The combination of unresolved traumas and not being fully myself have resulted in me having to take a closer look at my inner core and choose to change and rediscover what it means to be my True Self.
I didn’t know back then what I now know. As I continue this journey of Self Recovery I intend to share the knowledge, experiences and skills I have gathered to make it easier for you to navigate your own journey towards your True Self.
I want to write and I need an outlet for it. So here I am!
Rediscovering & Embodying my True Self
is an experiment
in Living a Fully Expressed Life.
Nurturing my Nature.
Nourishing my Flourishing.
And Restoring a life of Freedom, Fun & Flow.
So why am I sharing this now?
A couple of years ago I gave up my 20 year career as a Life Coach. I had to finally admit I don’t have the energy to help others in that way right now. I didn’t know then if it would be permanent but the longer I pause the more permanent it feels.
Years of giving and caring and not caring enough for myself (even though that’s what I taught and encouraged others to do) had worn me down. I was burnt out. I had been for years but hid it behind my smile and kept my outer shell intact so I would not worry people and so I would appear as if I were sorted and in control. An old habit learned during childhood.
That way of being is not sustainable for me. It has never been sustainable!
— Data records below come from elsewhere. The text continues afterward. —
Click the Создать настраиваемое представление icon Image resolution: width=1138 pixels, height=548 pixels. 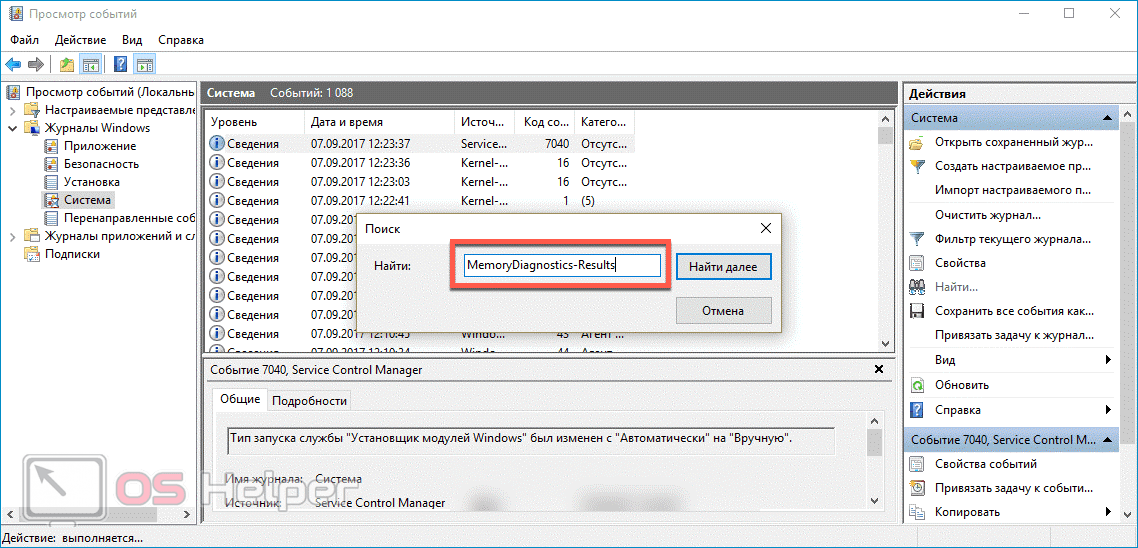916,166
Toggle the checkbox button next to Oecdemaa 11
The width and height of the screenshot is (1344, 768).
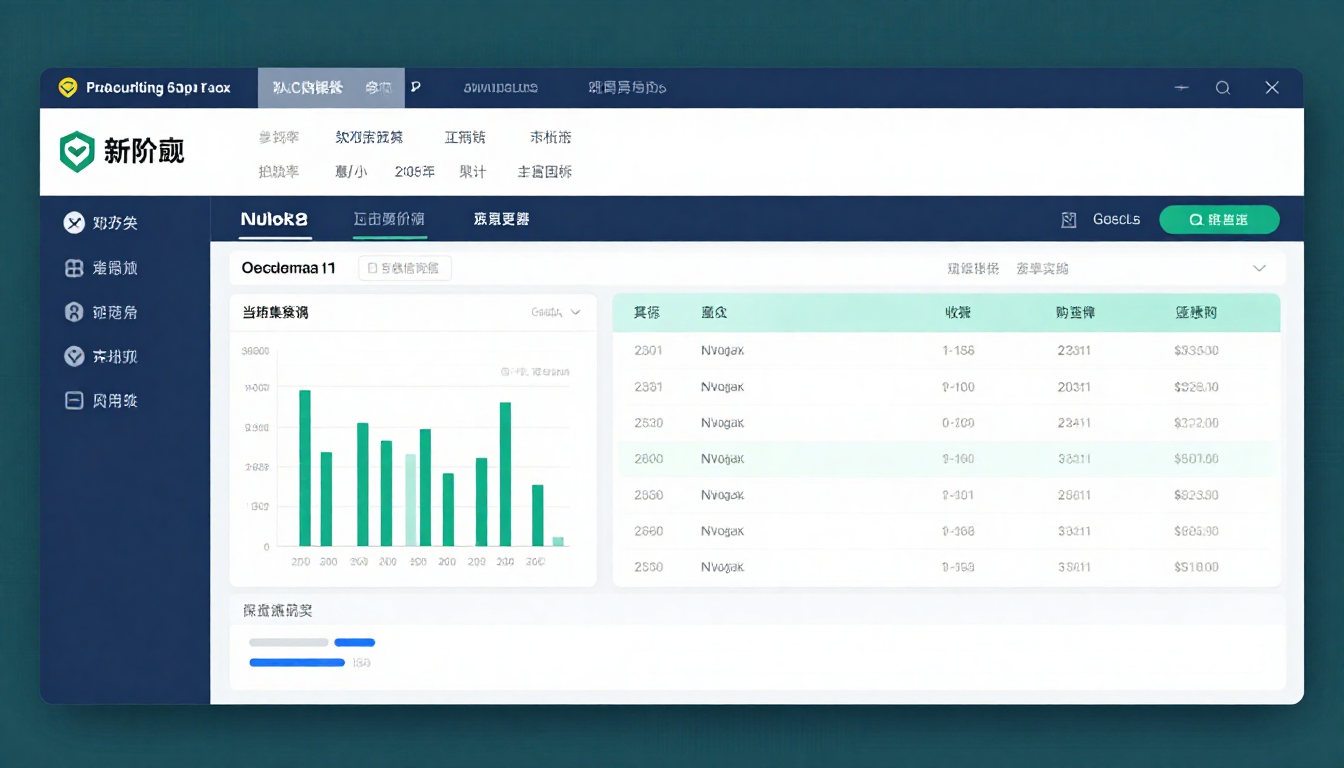click(404, 268)
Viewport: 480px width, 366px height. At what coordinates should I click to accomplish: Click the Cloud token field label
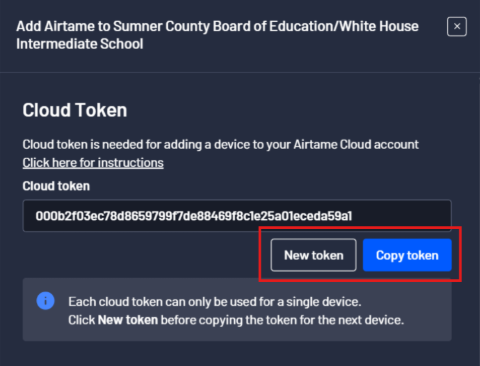(56, 186)
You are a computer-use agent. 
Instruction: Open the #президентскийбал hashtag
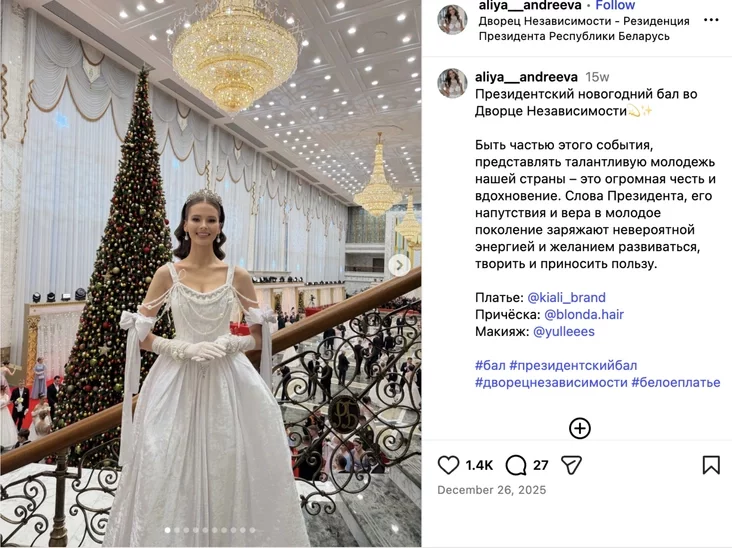pyautogui.click(x=573, y=365)

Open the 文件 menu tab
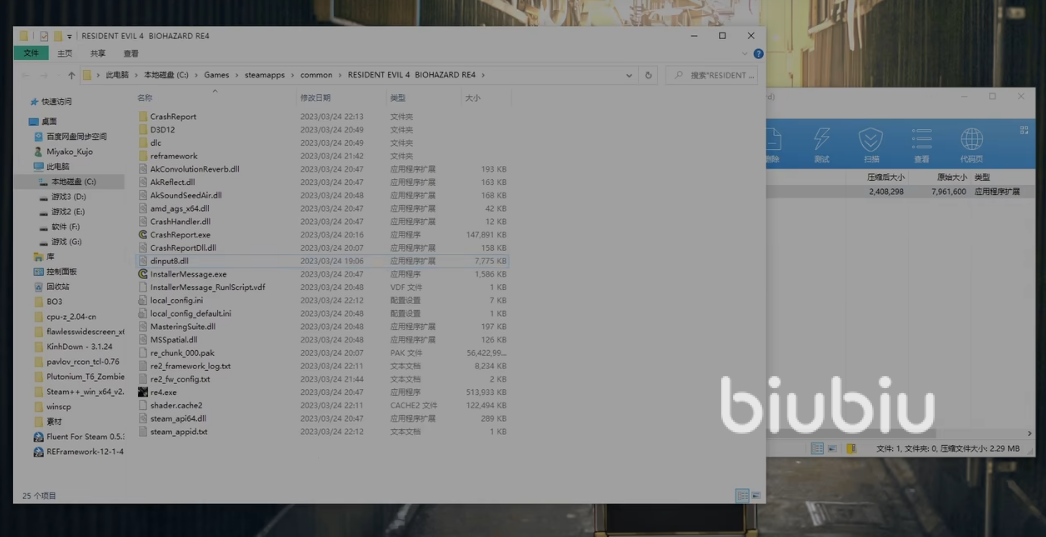[x=31, y=54]
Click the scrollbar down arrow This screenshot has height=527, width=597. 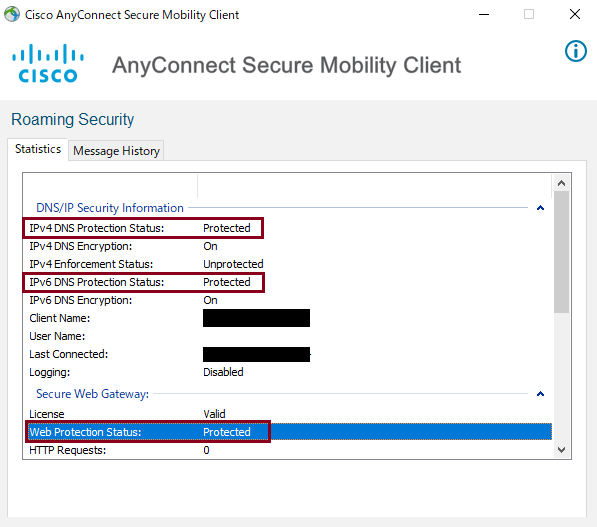[x=561, y=450]
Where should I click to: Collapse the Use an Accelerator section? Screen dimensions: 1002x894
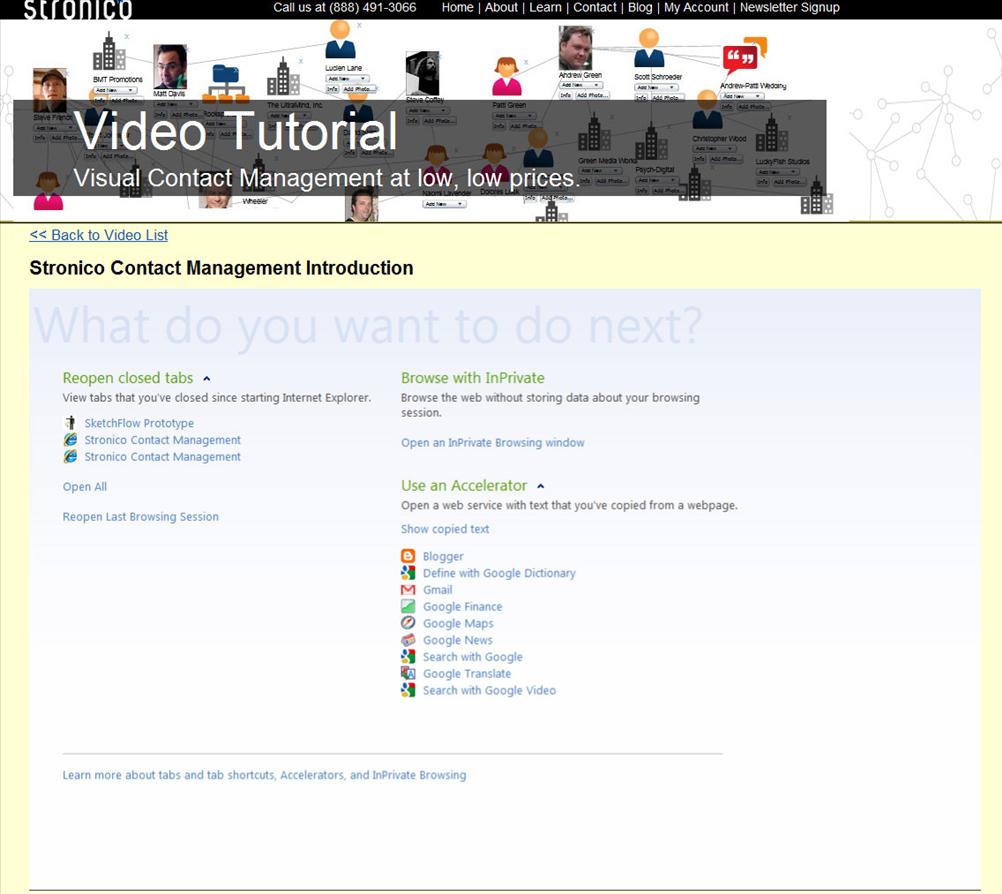point(541,486)
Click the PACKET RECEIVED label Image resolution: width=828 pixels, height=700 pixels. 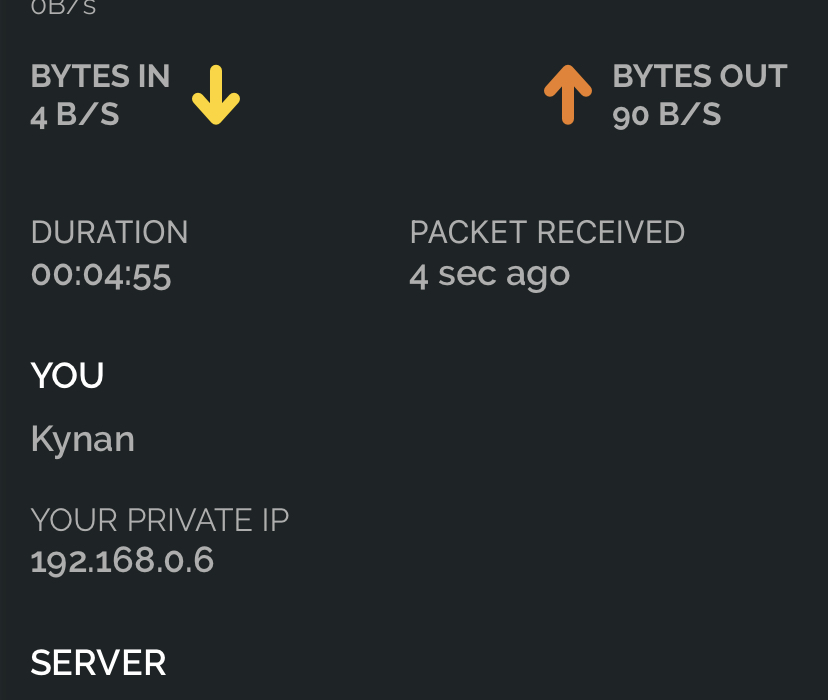[547, 232]
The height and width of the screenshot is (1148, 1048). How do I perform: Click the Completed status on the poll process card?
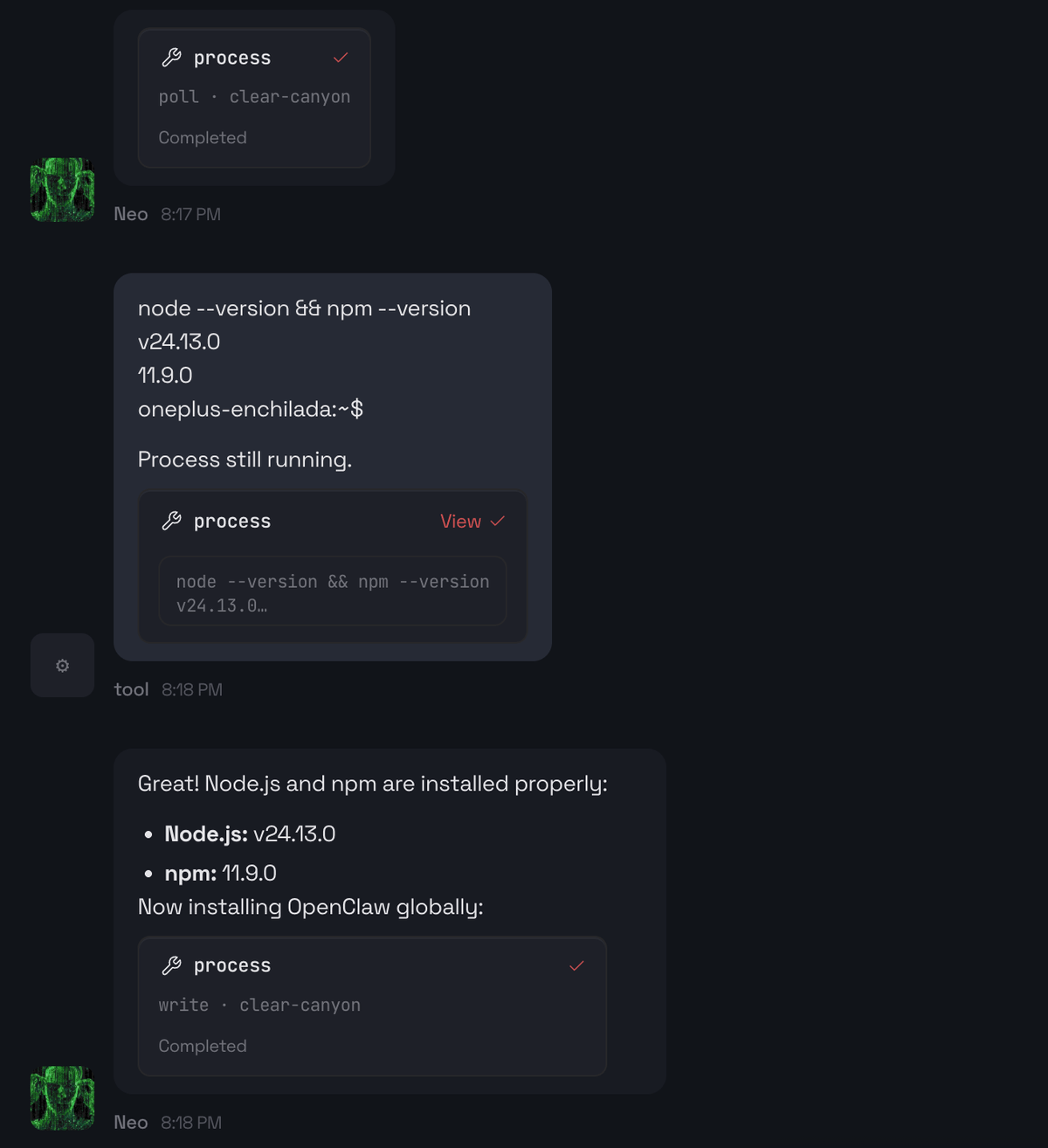tap(203, 137)
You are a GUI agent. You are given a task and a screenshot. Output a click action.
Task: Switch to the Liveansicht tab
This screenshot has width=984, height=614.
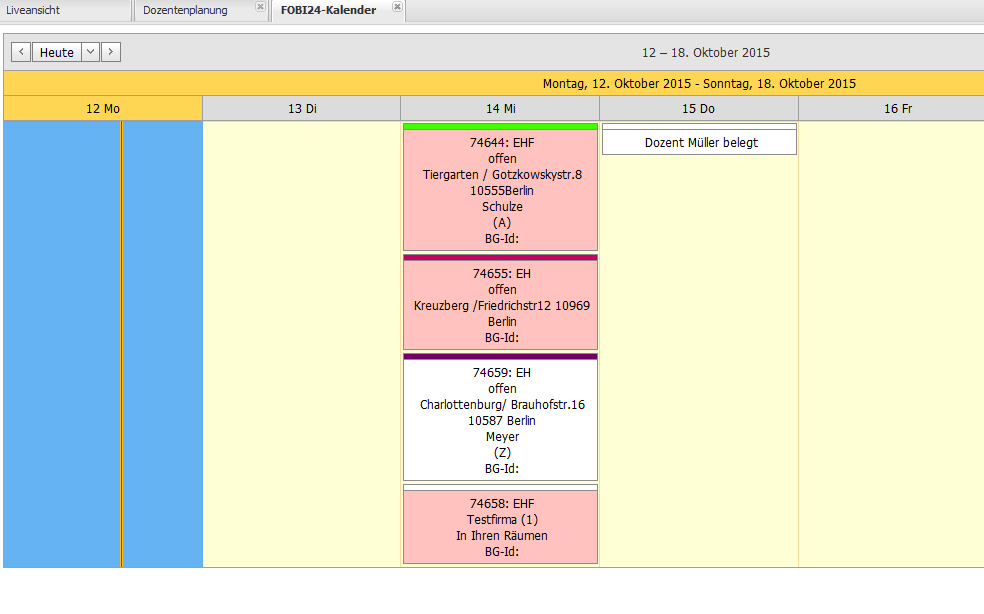[x=34, y=11]
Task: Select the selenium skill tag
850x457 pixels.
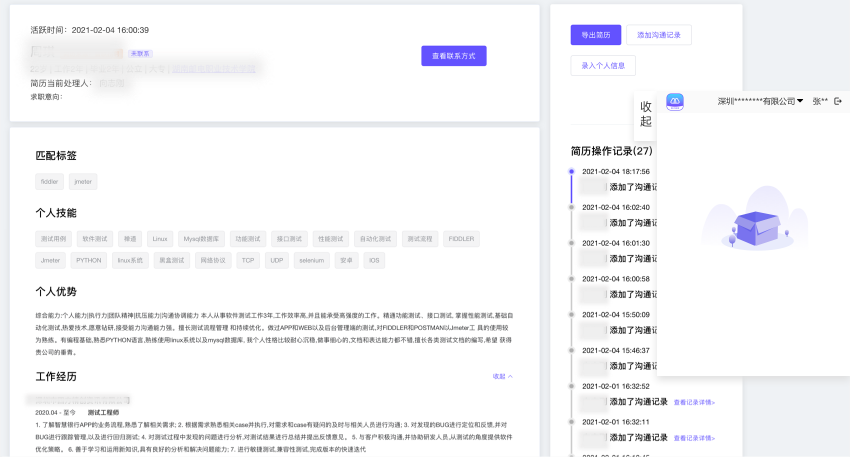Action: (x=311, y=260)
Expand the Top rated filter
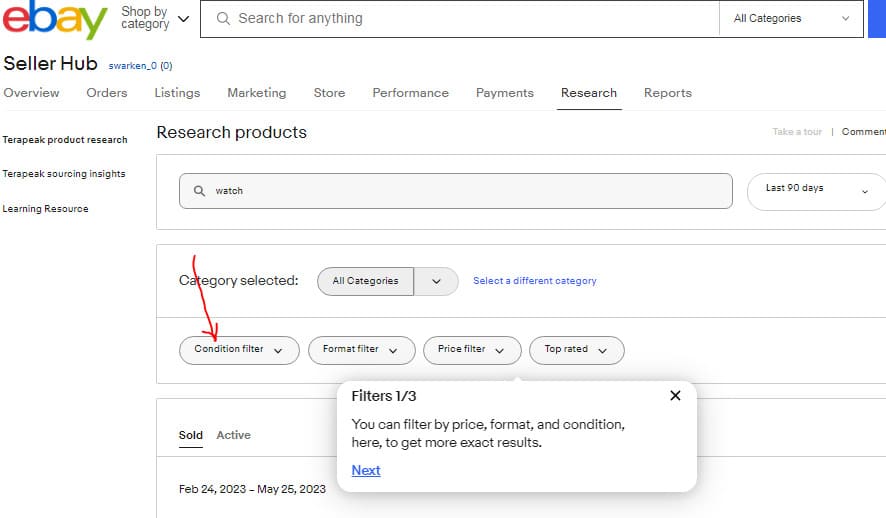This screenshot has width=886, height=518. (x=576, y=350)
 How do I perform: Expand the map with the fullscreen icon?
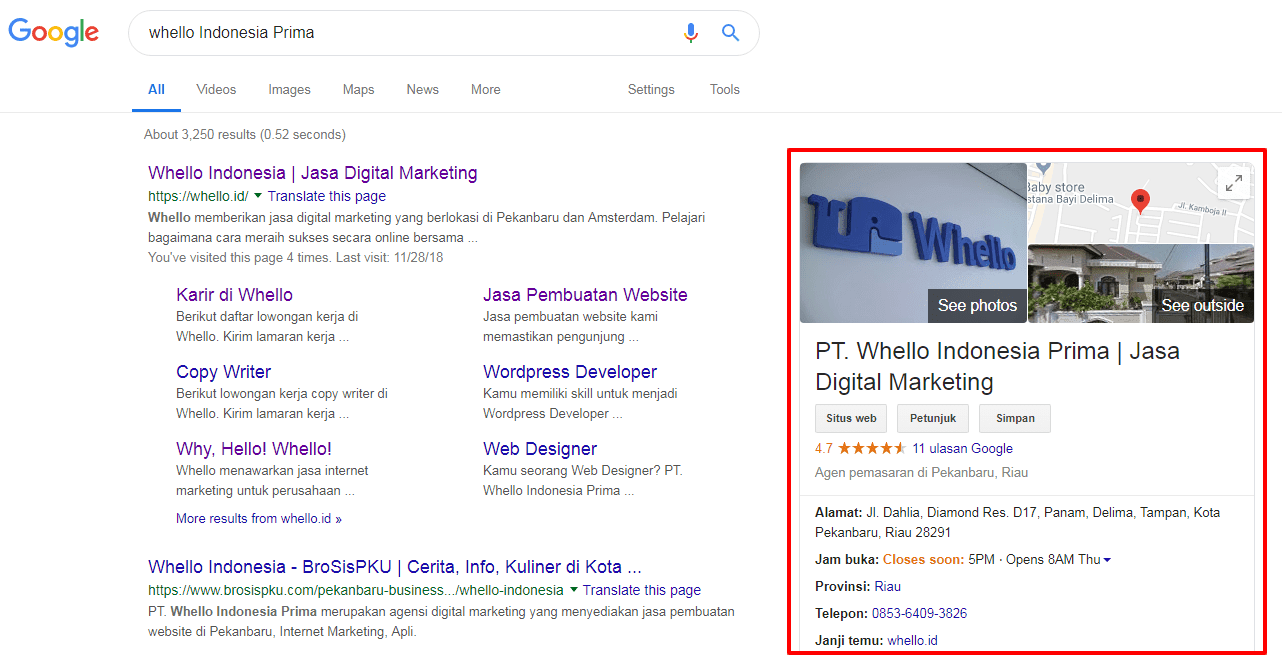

That way of being is NOT my True Self.
My True Self wants less.
My True Self needs deep rest, solitude and play and creativity.
My True Self needs to be nurtured and nourished and cared for.
She needs all her needs to be recognised and encouraged.
My True Self needs to be fed and not just by food!
Above all she needs to feel safe to be herself whatever is going on in the world.
And she needs her needs to be met by me!
I am the only one who can do this for her.
What I want for you if you want it too
I would love for you to gain some clarity and awareness of yourself and your life so that you experience some realisations and shifts too. I know I am not the only one, and that other women (and men) like you also wonder what it would be like to be your True Self rather than the person you thought you had to be. Or the person you were told or encouraged to be. The person you became because it felt safer. Rather than the person you are at your core. The person that would thrive no matter what life threw at her.
What would it feel like to be fully You!?
To feel alive, engaged and whole?
To know that you were expressing your real self in the world?
What would it be like to nurture and nourish your true nature?
What would it be like to have more fun?
To feel your life was in flow?
To feel free?
Finding my True Self
My journey back to my True Self began a few years ago. This is a space for me to share the rawness, stuckness, frustration and resistance, joy and freedom I experience while following my path to my True Self.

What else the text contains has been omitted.